Trump is calling for U.S. companies like General Motors Co GM.N to pull manufacturing facilities out of China.
China is determined to upgrade its industrial base in 10 strategic sectors by 2025, including aerospace, robotics, semiconductors, artificial intelligence and new-energy vehicles.
One of the biggest U.S. complaints is that China has used coercion and outright theft to systematically obtain American intellectual property and trade secrets and advance its standing in many high-technology industries. China’s subsidies to state enterprises, including at the provincial and local government levels, have led to a build up in Chinese industries like steel that has depressed global prices and hurt producers in the United States and elsewhere.
U.S. officials argue that makes it hard for U.S. companies to compete on a market-driven basis.

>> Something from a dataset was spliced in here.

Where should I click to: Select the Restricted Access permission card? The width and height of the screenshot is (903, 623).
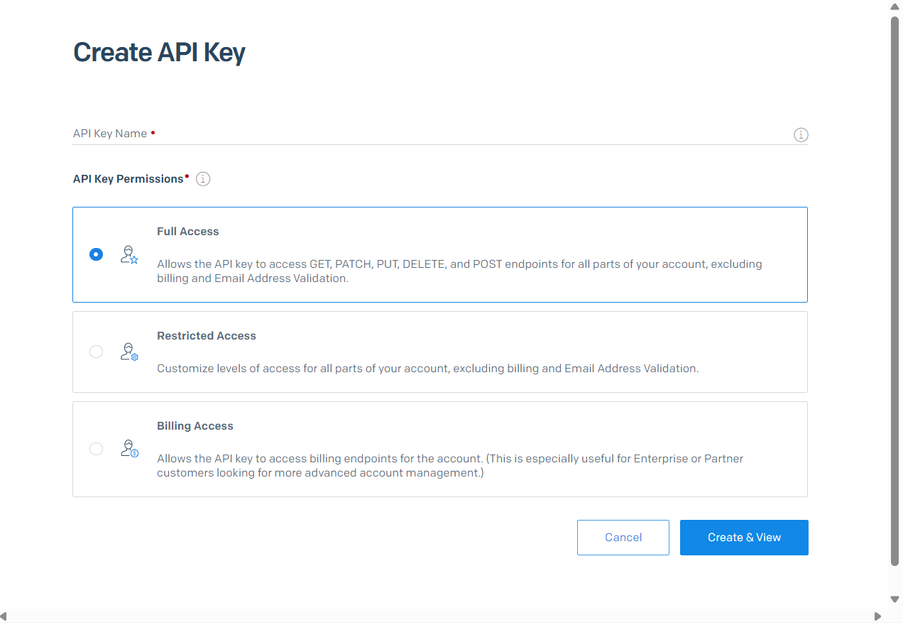coord(440,351)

They say they do not have a problem with China moving up the technology ladder, but they do not want it to happen with stolen or unfairly obtained American know-how or in a market in which Chinese firms have an unfair advantage.
Chinese officials generally view the U.S. actions as a broad effort to thwart the Asian country’s rise in the global economy. They previously denied China required or coerced technology transfers, saying that any such actions are commercial transactions between American and Chinese firms.
The Trump administration has aggressively stepped up prosecutions of intellectual property cases, and scaled back visas for Chinese students and researchers. U.S. lawmakers are writing bills that further limit visas, banning students with ties to the Chinese military.
Chinese authorities reject such accusations. In June Beijing warned students and academics about risks in the United States, pointing to limits on the duration of visas and visa refusals. It also warned companies operating in the United States they could face harassment from U.S. law enforcement, gun violence, robberies, and thefts.